ESTRATTO –

<<<<

“L’inquinamento del pianeta è solamente una riflessione esterna di un inquinamento psichico interno: milioni di individui che non si prendono la responsabilità del loro spazio interiore.”
Eckhart Tolle, 1999. The Power of Now. Yellow Kite, 2016.
Il cambiamento climatico e lo sfruttamento di risorse sono dei temi estremamente attuali, che suscitano interesse in me. Infatti mi stupisce che il consumo all’interno della nostra società sia strutturato in modo tale da non tenere in considerazione le sue ripercussioni a livello ambientale, e dunque neanche le conseguenze che inevitabilmente ricadranno sul genere umano.
Secondo un corpus di ricerche scientifiche sul clima, se si andrà avanti di questo passo, la temperatura media globale si alzerà ulteriormente e comprometterà l’agricoltura di massa del grano e del riso, inoltre porterà alla perdita di barriere coralline e di conseguenza a un drastico calo della produzione ittica, e molto altro. Le ripercussioni di questo cambiamento sarebbero fatali per la maggior parte della popolazione terrestre. Sebbene l’argomento climatico venga quotidianamente affrontato dai mass media, pare che la società ancora non riesca a coglierne la portata drammatica, e per questa ragione sono pochissime le persone che scelgono una vita sostenibile; molti negano persino che sia in atto un cambiamento, nonostante le prove evidenti.

>>>>

Righe memorizzate:
<<<<

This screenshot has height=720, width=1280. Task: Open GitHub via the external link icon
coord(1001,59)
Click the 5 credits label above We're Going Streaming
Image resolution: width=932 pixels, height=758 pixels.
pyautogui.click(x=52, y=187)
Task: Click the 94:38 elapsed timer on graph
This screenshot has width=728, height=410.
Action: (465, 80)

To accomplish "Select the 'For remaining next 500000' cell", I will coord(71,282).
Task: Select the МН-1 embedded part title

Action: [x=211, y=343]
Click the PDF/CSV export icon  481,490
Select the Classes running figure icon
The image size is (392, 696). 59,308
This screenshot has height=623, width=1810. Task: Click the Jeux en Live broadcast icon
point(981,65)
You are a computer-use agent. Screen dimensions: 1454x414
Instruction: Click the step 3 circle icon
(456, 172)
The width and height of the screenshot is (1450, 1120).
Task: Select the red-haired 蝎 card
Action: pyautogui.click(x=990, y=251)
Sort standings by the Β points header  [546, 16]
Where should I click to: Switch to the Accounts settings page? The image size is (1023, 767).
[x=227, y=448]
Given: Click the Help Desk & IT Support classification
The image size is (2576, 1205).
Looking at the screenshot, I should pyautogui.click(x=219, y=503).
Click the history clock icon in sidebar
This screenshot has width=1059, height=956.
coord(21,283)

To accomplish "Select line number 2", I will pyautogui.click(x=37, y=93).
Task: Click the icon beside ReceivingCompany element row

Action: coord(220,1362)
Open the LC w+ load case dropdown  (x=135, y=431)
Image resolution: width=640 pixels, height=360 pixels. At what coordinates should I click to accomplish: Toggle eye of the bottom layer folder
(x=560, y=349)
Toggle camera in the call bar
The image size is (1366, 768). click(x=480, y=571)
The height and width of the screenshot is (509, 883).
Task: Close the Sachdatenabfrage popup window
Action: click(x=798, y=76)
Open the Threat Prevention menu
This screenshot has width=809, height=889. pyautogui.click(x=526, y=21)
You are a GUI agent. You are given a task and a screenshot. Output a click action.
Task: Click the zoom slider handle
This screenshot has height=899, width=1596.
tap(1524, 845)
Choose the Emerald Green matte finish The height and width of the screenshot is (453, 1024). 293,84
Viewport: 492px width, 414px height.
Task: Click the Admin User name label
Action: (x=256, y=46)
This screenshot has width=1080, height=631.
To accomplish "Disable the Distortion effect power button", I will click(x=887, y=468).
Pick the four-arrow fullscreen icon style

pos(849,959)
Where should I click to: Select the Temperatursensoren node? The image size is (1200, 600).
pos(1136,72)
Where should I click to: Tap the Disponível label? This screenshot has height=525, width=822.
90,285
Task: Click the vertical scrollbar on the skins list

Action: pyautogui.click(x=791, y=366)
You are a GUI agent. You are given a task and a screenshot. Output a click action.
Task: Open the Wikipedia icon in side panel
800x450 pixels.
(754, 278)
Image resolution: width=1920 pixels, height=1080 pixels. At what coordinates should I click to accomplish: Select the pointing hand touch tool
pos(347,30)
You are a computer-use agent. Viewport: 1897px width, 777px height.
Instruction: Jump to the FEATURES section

>>>>

CONSEGNA – Cita dal brano sul cambiamento climatico la parte compresa tra "Eckhart Tolle, 1999." e "sul genere umano.", estremi inclusi. Le righe sono materiale a sé, distinto dal brano.

SOLUZIONE SCRITTA –
Eckhart Tolle, 1999. The Power of Now. Yellow Kite, 2016.
Il cambiamento climatico e lo sfruttamento di risorse sono dei temi estremamente attuali, che suscitano interesse in me. Infatti mi stupisce che il consumo all’interno della nostra società sia strutturato in modo tale da non tenere in considerazione le sue ripercussioni a livello ambientale, e dunque neanche le conseguenze che inevitabilmente ricadranno sul genere umano.